++++ Given information
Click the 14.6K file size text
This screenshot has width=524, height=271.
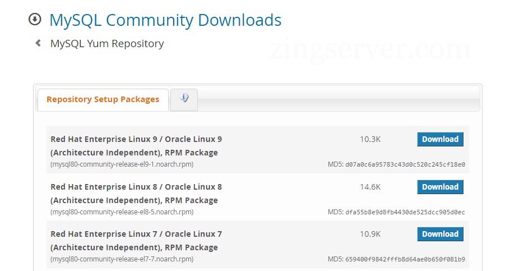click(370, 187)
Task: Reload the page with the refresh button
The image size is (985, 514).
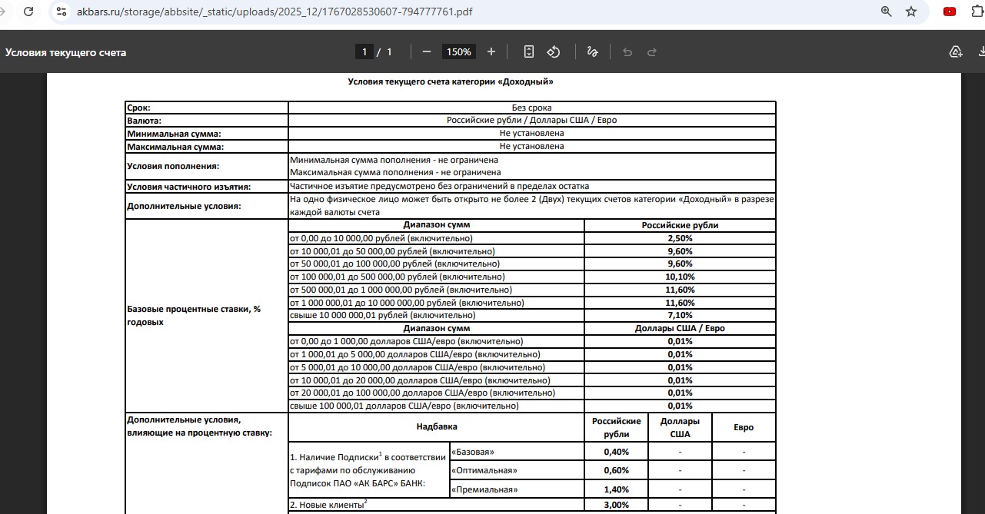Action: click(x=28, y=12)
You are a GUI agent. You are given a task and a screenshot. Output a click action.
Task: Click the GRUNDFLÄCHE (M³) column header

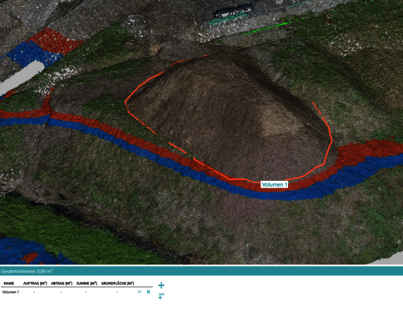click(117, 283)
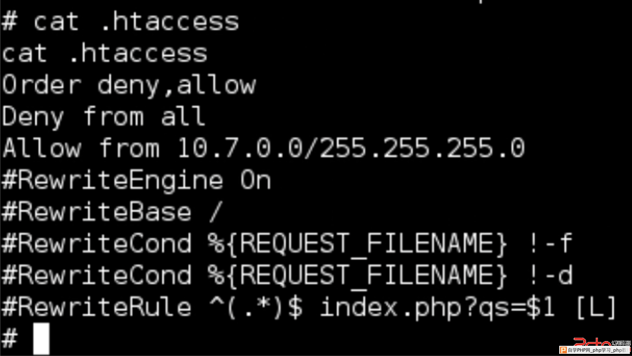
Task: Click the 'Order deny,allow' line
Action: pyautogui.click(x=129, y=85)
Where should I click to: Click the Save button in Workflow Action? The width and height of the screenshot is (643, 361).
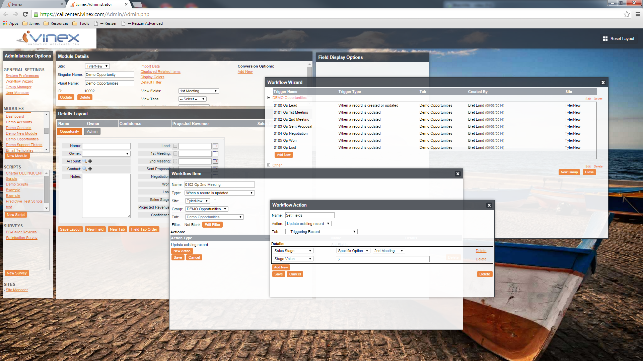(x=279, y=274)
++++++++
**What is required**
From the line that contains "Task: Reload the page with the refresh button" down to the last line of the entries above, copy every line exactly and leave out the pictures.

**Answer space**
Task: Reload the page with the refresh button
The image size is (985, 514).
Action: click(x=28, y=12)
You are a GUI agent. You are given a task and a screenshot. Output a click action.
Task: Click the GRUNDFLÄCHE (M³) column header

click(117, 283)
Task: Click the 'Order deny,allow' line
Action: pyautogui.click(x=129, y=85)
Where should I click to: Click the Save button in Workflow Action? The width and height of the screenshot is (643, 361).
(x=279, y=274)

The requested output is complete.